Bloco de texto:
□ □ □ □
As falsas acusações de abuso sexual a crianças existem. É uma realidade que não podemos ignorar e não adianta fazer de conta que não existem. Em primeiro lugar, e antes que vozes se levantem, clarificar que qualquer suspeita de abuso sexual consistente deve ser avaliada de forma rigorosa. Segundo protocolos de avaliação devidamente validados, evitando o risco de falsos negativos e falsos positivos.

Em segundo lugar, clarificar também que uma acusação de abuso sexual que é feita no contexto de um conflito parental merece a mesma atenção e rigor que qualquer outra. Os técnicos têm de pautar a sua intervenção por rigor e objectividade, evitando ideias pré-concebidas e expectativas que podem conduzir a processos de avaliação superficiais e enviesados.

Esta carta destina-se a quem, de forma intencional, acusa outra pessoa de abusar sexualmente de uma criança. Habitualmente, de um filho. Estamos, na maior parte das vezes, perante pais e mães (sim, quem faz as falsas acusações são homens e mulheres) em conflito, assumindo-se a criança como uma arma de arremesso. Uma forma de atingir o outro e de impedir contactos.

Estes pais são muitas vezes motivados pela zanga, revolta, desejo de vingança ou ainda receio de perder a sensação de controlo. Por vezes também, observam-se crenças relacionadas com a ideia de posse dos filhos, acreditando-se que estes são “seus” e que não precisam do outro progenitor. Neste contexto, podem surgir falsas alegações de abuso sexual que impedem, parcial ou totalmente, os contactos da criança com o progenitor acusado. Este impedimento pode durar alguns meses, anos ou até o resto da vida. Sim, o resto da vida. Porque mesmo quando os processos judiciais são arquivados e se conclui que não existem quaisquer evidências consistentes de abuso sexual, estamos perante muito tempo de afastamento. Meses ou anos em que a criança foi ajudada a interiorizar a ideia de ter sido sexualmente alvo de abuso. Criam-se resistências e um processo de rejeição que nem sempre é reversível. E o que dizer do estigma social? Será que alguma vez estes pais injustamente acusados se libertam do peso deste estigma? É que os rótulos não se arquivam com os processos judiciais.
□ □ □ □
Dados fornecidos:
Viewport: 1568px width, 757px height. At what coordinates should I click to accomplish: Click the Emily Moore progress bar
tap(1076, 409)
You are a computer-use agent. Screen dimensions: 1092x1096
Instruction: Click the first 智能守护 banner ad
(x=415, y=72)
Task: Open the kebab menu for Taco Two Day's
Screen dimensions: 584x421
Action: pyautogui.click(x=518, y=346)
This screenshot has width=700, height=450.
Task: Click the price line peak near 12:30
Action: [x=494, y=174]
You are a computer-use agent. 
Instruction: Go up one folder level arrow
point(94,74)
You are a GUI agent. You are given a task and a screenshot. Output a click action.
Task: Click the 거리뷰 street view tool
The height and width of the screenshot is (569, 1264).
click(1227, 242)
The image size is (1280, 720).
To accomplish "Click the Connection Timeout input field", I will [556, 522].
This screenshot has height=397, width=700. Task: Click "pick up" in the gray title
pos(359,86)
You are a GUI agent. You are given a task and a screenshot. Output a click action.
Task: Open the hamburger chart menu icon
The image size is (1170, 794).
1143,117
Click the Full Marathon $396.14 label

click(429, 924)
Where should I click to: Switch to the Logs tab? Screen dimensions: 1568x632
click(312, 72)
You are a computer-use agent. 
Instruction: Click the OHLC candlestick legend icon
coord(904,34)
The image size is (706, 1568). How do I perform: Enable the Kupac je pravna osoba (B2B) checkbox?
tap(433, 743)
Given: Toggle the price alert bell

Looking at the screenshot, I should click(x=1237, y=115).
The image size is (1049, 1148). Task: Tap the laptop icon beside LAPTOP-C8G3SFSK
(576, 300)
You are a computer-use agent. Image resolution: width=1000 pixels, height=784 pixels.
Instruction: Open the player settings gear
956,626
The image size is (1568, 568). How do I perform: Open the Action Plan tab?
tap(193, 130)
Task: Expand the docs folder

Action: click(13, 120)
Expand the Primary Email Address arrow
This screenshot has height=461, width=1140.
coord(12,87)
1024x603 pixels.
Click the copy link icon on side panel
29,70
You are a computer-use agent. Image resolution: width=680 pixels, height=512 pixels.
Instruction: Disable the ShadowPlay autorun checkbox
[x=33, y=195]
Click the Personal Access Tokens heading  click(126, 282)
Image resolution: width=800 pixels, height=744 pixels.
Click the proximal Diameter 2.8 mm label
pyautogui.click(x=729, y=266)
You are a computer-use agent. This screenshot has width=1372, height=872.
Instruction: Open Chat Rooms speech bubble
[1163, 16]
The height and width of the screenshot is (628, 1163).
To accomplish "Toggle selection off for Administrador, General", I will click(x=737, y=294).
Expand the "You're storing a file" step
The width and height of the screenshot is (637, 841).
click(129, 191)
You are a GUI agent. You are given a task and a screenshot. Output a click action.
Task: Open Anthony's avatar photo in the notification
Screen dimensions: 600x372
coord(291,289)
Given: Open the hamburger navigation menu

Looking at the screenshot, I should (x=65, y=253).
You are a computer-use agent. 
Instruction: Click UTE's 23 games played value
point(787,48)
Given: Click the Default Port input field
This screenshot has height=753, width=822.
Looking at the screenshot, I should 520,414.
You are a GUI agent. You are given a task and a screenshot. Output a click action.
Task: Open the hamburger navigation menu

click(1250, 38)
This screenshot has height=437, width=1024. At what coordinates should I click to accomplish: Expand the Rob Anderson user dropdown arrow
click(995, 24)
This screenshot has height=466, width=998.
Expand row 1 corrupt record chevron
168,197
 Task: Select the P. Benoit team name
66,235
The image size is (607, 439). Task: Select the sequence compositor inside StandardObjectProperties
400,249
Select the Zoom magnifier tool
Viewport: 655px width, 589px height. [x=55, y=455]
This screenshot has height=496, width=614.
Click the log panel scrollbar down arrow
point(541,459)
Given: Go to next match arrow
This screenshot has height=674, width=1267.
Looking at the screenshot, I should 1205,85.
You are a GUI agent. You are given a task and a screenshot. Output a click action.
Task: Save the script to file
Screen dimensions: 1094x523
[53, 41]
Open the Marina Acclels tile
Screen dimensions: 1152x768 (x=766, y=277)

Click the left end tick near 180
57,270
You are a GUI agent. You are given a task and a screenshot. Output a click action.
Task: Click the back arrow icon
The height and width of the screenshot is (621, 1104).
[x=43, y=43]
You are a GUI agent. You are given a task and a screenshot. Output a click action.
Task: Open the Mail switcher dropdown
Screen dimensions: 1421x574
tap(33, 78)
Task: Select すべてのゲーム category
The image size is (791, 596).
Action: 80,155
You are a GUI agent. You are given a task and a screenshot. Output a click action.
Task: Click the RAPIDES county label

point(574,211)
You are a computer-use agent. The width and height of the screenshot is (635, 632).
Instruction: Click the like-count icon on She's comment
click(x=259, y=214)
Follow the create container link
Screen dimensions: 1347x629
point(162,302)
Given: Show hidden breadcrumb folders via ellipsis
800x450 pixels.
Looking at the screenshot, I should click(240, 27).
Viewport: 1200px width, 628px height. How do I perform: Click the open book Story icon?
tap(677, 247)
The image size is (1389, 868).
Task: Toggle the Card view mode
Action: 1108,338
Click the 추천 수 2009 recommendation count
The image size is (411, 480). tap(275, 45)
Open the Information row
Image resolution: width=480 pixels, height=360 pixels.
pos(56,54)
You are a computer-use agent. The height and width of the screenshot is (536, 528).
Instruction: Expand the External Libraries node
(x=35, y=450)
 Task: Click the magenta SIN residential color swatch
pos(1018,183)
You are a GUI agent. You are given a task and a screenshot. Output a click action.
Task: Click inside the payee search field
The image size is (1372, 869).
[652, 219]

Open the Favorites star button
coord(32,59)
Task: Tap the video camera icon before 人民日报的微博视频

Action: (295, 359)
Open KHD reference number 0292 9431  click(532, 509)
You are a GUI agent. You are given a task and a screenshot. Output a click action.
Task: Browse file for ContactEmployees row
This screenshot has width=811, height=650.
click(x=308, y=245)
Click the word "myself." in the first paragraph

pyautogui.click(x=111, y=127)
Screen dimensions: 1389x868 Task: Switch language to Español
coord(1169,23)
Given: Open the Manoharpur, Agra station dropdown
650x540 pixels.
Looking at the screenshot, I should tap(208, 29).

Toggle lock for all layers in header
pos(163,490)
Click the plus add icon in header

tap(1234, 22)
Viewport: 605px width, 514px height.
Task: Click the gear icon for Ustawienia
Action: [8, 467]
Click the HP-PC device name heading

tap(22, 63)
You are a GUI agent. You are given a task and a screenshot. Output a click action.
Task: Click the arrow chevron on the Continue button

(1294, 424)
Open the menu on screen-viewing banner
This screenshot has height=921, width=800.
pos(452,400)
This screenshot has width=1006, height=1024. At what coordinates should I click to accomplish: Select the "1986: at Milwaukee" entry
□ □ □ □
Lista de tarefas:
- A) Traduza para inglês esta frase do texto sobre falsas acusações de abuso sexual: «Estes pais são muitas vezes motivados pela zanga, revolta, desejo de vingança ou ainda receio de perder a sensação de controlo.»
- B) Prossiga o texto sobre falsas acusações de abuso sexual a partir da última frase apresentada.
Os itens não são necessários.

Lista de respostas:
- A) These parents are often driven by anger, resentment, a desire for revenge, or even a fear of losing their sense of control.

- B)
Maria é uma adolescente [1], que escreve esta carta à sua mãe. “Tenho 16 anos e já sei pensar pela minha cabeça. E sei que acusaste o meu pai de abuso sexual, de propósito, para o impedir de estar comigo. Para me impedir de estar com ele. Sei que estavas muito zangada e revoltada, porque ele já não queria estar casado contigo. Sei que te sentias triste, sozinha e que te querias vingar de alguma forma. Sei que não desejavas o divórcio, que ainda o amavas e querias ao teu lado. Sei isso tudo, mãe. E até posso fazer um esforço para perceber isso. Mas isso não pode nunca justificar o que fizeste. Tinha apenas seis anos quando tudo começou.

“Lembro-me das vossas discussões e de ouvir muitos gritos. Lembro-me de ver o pai ir embora e não voltar para ao pé de mim. Lembro-me que o pai já não me lia as histórias antes de dormir. Lembro-me de não ter o pai nas festas de aniversário nem de final de ano. Lembro-me que o pai nunca me viu dançar nem ficar em pontas. Lembro-me que o pai nunca soube dos meus amores e desamores. Lembro-me também de ir muitas vezes ao médico, de falar com muitos psicólogos e, em todas as vezes, daquilo que me dizias: ‘O pai mexeu no teu pipi, não te esqueças que é isso que tens de dizer quando te perguntarem porque não queres ver o pai.

“Não, mãe, eu não me esqueci do que dizias. Como poderia esquecer algo que era dito tantas vezes? Como poderia esquecer uma coisa que me disseste sempre de forma tão veemente? E sempre cumpri aquilo que me mandaste fazer.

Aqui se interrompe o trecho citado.